Stored data entries:
----------

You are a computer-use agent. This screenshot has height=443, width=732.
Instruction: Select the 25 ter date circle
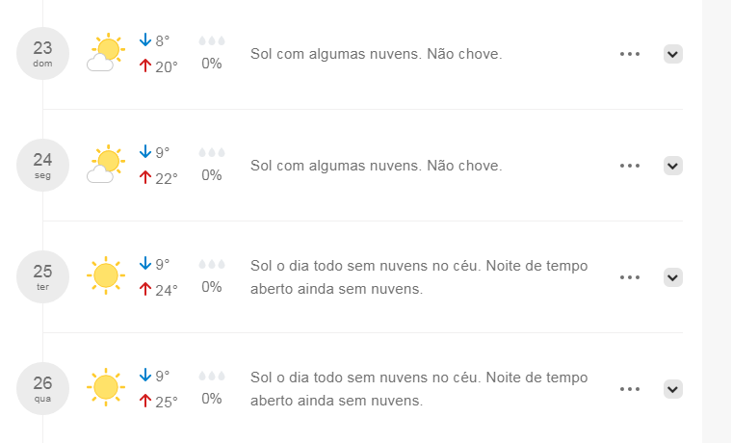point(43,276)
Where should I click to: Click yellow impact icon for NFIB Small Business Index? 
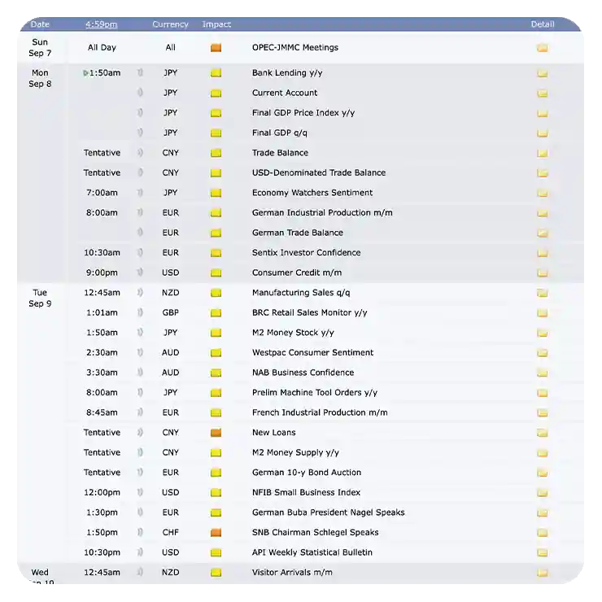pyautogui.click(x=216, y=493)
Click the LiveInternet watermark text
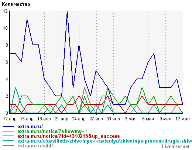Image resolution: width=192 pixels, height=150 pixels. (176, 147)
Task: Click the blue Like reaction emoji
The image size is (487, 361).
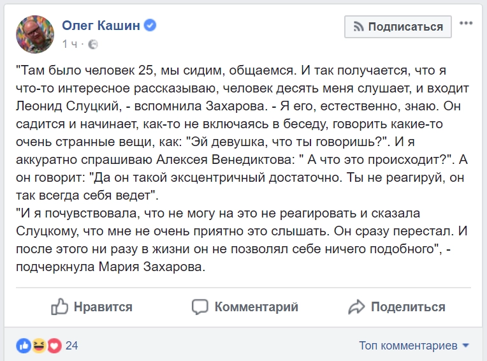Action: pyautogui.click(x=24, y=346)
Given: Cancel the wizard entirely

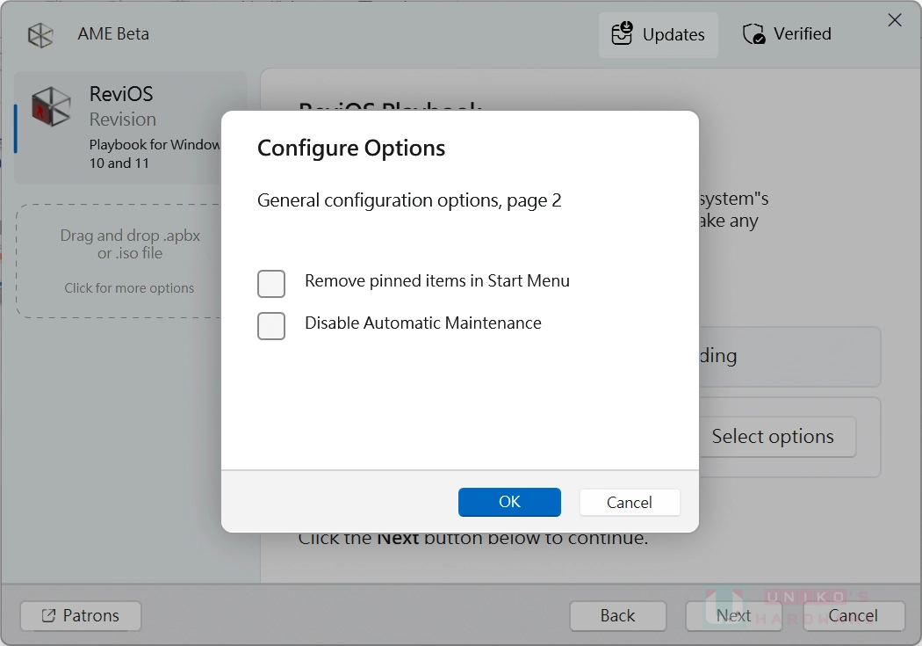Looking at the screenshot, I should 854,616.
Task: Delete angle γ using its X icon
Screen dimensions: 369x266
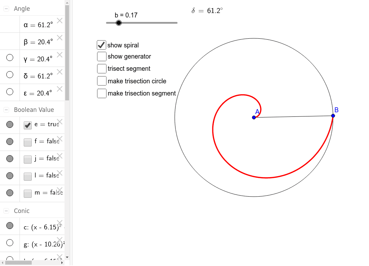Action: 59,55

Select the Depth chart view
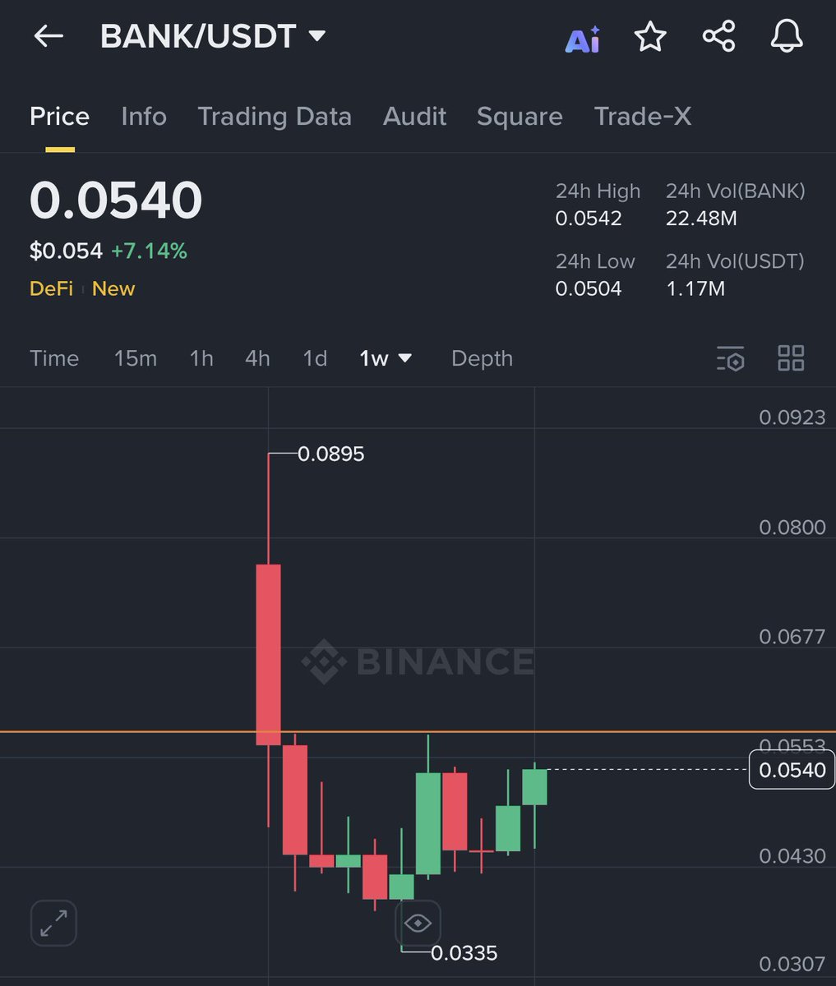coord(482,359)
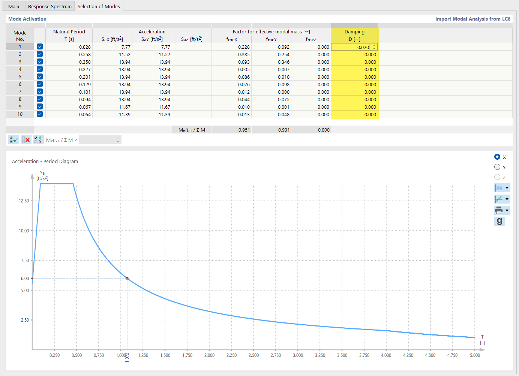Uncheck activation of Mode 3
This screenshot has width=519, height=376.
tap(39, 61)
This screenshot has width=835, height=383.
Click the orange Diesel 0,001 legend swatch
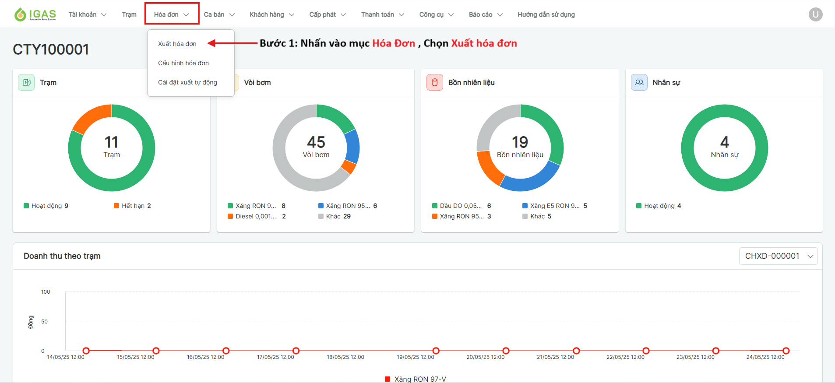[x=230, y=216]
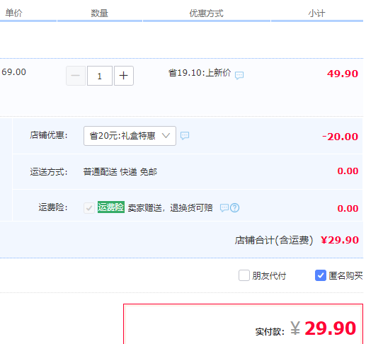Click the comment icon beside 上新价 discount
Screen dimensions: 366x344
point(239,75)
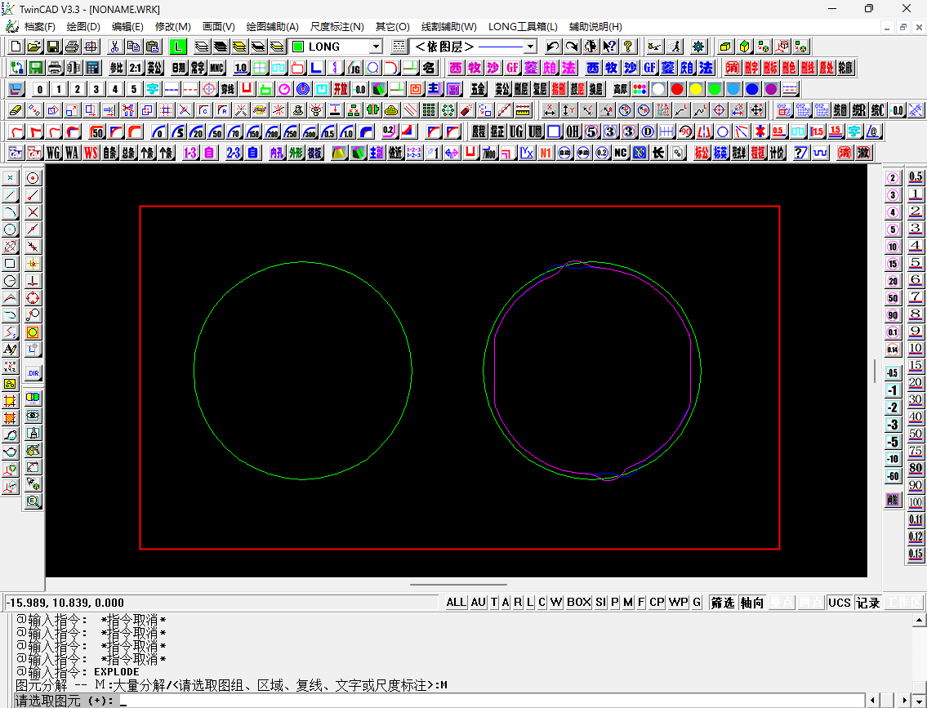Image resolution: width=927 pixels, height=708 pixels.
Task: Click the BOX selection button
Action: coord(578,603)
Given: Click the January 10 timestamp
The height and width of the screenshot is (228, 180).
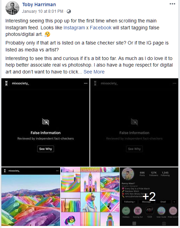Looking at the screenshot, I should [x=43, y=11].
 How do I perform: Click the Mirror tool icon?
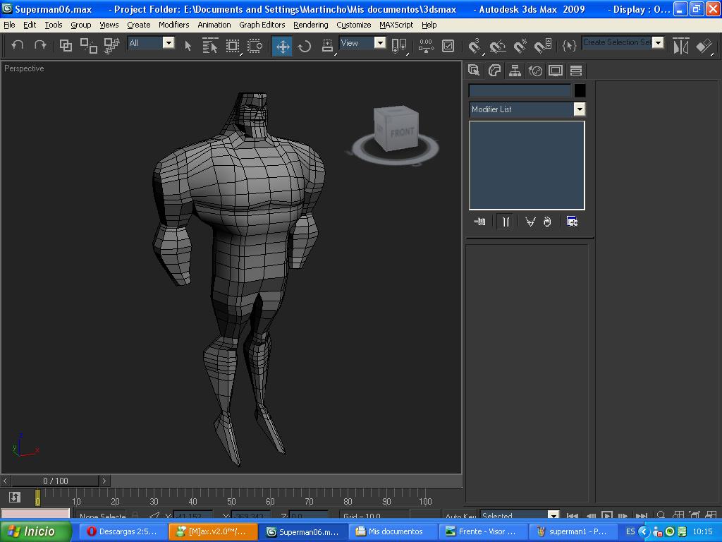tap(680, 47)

----------

• **Exercise goal**: Please give again only the lines from the one containing "Given: Cancel the wizard entirely" through the last line of the entries above, exactly as they stand and without pictures.

• **Your solution**:
Given: Cancel the wizard entirely

Looking at the screenshot, I should 854,616.
Task: Delete angle γ using its X icon
Screen dimensions: 369x266
Action: 59,55

Select the Depth chart view
coord(482,359)
Uncheck activation of Mode 3
This screenshot has width=519, height=376.
tap(39, 61)
This screenshot has width=835, height=383.
Click the orange Diesel 0,001 legend swatch
[x=230, y=216]
Click the comment icon beside 上新价 discount
Screen dimensions: 366x344
point(239,75)
Image resolution: width=927 pixels, height=708 pixels.
Task: Click the BOX selection button
Action: coord(578,603)
Given: Click the January 10 timestamp
The height and width of the screenshot is (228, 180).
Looking at the screenshot, I should [x=43, y=11].
 How do I perform: Click the Mirror tool icon?
tap(680, 47)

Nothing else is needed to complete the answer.